Il retail media è l’ultimo miglio dell’advertising

Flora Leoni24/07/2024

Approccio olistico, comunicazione integrata, omnicanalità sono le parole d’ordine di una campagna pubblicitaria di successo. Centri media e agenzie di comunicazione sono sempre al lavoro con le loro squadre di art director, creativi e media planner per trovare le riposte giuste, adatte alle esigenze del cliente e al suo budget. Chi lavora oggi nel media di solito crea e pianifica sulla parte alta del classico funnel: awareness e consideration. Solo in alcuni casi, quando pensiamo al digital advertising, subentrano obiettivi di convertion che sono però misurabili in modo deterministico solo nel caso dei player online.

Sappiamo tutti, però, che il percorso d’acquisto del consumatore non segue questo processo lineare, ma è molto più intricato e complesso, tanto da far venire mal di testa a qualsiasi marketer che intenda affrontare il tema della pianificazione media in modo più strategico ed efficace. Ecco quindi che il retail media ci viene in aiuto: per prima cosa perché lavora sulla parte bassa del nostro funnel, quella legata alla convertion e, in secondo luogo, perché ci permette di calcolare con estrema precisione il roas delle nostre campagne, grazie alla mole di dati di cui dispone il retailer. E non è poco: il retail media contatta il consumatore vicino al prodotto, nel punto vendita o sull’ecommerce, proprio nel momento in cui è più propenso a effettuare l’acquisto e può influenzarlo in modo importante stimolando upselling, cross selling o comportamenti di brand migration.

I sostenitori accaniti del trade marketing potrebbero obiettare che ci sono le promozioni per questo, del resto è il prezzo che guida la scelta dei clienti nel punto vendita. Ma siamo così sicuri che la promozione sia sempre la strada più corretta per il nostro brand o per il nostro prodotto? Tra retailer si combatte a suon di sconti e offerte e il risultato più ovvio è l’impoverimento del valore della marca dei prodotti dell’industria, con comportamenti d’acquisto sempre più opportunistici e una crescente disaffezione al brand.
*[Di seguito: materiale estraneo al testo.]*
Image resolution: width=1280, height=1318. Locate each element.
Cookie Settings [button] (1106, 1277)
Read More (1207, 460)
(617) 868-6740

L’advertising serve anche per raccontare storie, per raccontare l’heritage di una marca, e allora perché non pensare che anche il punto vendita, fisico o digitale, possa assolvere questo ruolo con più efficacia di una pianificazione media tradizionale, sia essa stampa, radio, tv o digital? Ovviamente non penso che il retail media sia sostitutivo di un piano di comunicazione integrato, certo da solo non è in grado di agire in modo importante sull’awareness, ma di sicuro rinforza il messaggio e deve diventare parte di una campagna di comunicazione olistica con un pensiero strategico e non solo tattico. Centri media e agenzie di comunicazione devono cambiare il loro approccio costruendo piani e campagne che integrino il retail media già dal concept iniziale come avviene in altri paesi europei e nel mondo anglosassone. Il retail media chiude il cerchio e permette di ricavare anche insights utili per realizzare creatività, definire i target, capire meglio quali sono i percorsi d’acquisto dei consumatori. Un vantaggio competitivo non da poco che vale l’investimento.